Following is part of the dissent written by justice scalia in the recent case on the death penalty for minors. The bold is from my emphasis and the portions are drawn from FindLaw for Legal Professionals - Case Law, Federal and State Resources, Forms, and Code:
"In urging approval of a constitution that gave life-tenured judges the power to nullify laws enacted by the people's representatives, Alexander Hamilton assured the citizens of New York that there was little risk in this, since '[t]he judiciary ... ha[s] neither FORCE nor WILL but merely judgment.' The Federalist No. 78, p. 465 (C. Rossiter ed. 1961). But Hamilton had in mind a traditional judiciary, 'bound down by strict rules and precedents which serve to define and point out their duty in every particular case that comes before them.' Id., at 471. Bound down, indeed. What a mockery today's opinion makes of Hamilton's expectation, announcing the Court's conclusion that the meaning of our Constitution has changed over the past 15 years--not, mind you, that this Court's decision 15 years ago was wrong, but that the Constitution has changed.
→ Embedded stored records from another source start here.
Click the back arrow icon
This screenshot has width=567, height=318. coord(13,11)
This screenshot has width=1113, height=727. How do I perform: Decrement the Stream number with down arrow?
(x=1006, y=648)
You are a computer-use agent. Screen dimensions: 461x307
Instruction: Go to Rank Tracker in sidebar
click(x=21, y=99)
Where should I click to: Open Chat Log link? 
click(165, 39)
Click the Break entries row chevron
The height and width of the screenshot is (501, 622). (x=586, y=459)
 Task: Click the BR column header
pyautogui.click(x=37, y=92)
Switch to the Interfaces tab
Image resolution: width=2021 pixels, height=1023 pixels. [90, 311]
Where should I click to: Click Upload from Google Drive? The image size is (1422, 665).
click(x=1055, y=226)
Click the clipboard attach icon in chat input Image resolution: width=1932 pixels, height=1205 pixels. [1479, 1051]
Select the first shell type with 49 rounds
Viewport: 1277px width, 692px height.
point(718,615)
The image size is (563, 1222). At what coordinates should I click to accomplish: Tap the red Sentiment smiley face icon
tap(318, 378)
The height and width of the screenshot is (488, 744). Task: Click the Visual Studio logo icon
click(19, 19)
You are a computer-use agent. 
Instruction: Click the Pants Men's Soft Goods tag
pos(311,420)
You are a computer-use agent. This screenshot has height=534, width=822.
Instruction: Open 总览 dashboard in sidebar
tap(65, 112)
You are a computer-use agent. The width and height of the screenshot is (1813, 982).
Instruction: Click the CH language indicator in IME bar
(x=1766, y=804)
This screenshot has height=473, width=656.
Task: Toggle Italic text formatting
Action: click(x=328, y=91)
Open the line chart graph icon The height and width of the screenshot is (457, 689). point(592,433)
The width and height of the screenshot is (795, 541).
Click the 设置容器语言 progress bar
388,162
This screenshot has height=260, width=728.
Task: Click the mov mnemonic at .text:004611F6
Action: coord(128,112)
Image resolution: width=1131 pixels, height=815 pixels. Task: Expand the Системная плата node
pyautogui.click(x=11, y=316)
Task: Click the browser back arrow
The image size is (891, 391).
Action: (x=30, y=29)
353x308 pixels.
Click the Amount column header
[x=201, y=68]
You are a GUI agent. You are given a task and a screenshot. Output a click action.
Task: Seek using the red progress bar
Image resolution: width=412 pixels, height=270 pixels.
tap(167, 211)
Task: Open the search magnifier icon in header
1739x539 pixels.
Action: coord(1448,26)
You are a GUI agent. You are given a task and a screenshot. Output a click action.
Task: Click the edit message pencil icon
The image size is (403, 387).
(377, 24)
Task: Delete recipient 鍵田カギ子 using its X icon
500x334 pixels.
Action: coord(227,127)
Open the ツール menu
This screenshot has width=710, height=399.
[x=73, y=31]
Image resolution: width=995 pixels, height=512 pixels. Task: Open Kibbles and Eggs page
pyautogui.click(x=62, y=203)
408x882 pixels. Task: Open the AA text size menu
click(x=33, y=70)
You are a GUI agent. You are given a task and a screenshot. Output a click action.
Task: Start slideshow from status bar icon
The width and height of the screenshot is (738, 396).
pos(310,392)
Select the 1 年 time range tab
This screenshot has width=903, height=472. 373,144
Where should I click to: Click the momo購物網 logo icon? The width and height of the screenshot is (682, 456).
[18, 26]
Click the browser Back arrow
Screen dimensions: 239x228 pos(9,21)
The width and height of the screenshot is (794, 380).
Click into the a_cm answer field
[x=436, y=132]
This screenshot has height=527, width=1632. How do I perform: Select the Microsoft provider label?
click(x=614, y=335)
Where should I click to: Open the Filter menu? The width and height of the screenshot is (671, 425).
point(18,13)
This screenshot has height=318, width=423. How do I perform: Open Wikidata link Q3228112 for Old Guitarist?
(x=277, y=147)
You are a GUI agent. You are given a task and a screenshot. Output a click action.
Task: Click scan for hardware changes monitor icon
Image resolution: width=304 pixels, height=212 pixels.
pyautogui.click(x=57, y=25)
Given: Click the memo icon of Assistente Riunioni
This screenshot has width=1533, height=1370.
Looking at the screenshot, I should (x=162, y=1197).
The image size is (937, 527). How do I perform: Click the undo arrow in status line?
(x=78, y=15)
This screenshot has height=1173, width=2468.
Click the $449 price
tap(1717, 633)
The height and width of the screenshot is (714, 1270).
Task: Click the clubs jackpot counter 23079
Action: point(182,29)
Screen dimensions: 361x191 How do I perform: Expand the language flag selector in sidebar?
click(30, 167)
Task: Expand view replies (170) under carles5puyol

The Court reaches this implausible result by purporting to advert, not to the original meaning of the Eighth Amendment, but to 'the evolving standards of decency,' ante, at 6 (internal quotation marks omitted), of our national society. It then finds, on the flimsiest of grounds, that a national consensus which could not be perceived in our people's laws barely 15 years ago now solidly exists. Worse still, the Court says in so many words that what our people's laws say about the issue does not, in the last analysis, matter: '[I]n the end our own judgment will be brought to bear on the question of the acceptability of the death penalty under the Eighth Amendment.' Ante, at 9 (internal quotation marks omitted). The Court thus proclaims itself sole arbiter of our Nation's moral standards--and in the course of discharging that awesome responsibility purports to take guidance from the views of foreign courts and legislatures. Because I do not believe that the meaning of our Eighth Amendment, any more than the meaning of other provisions of our Constitution, should be determined by the subjective views of five Members of this Court and like-minded foreigners, I dissent."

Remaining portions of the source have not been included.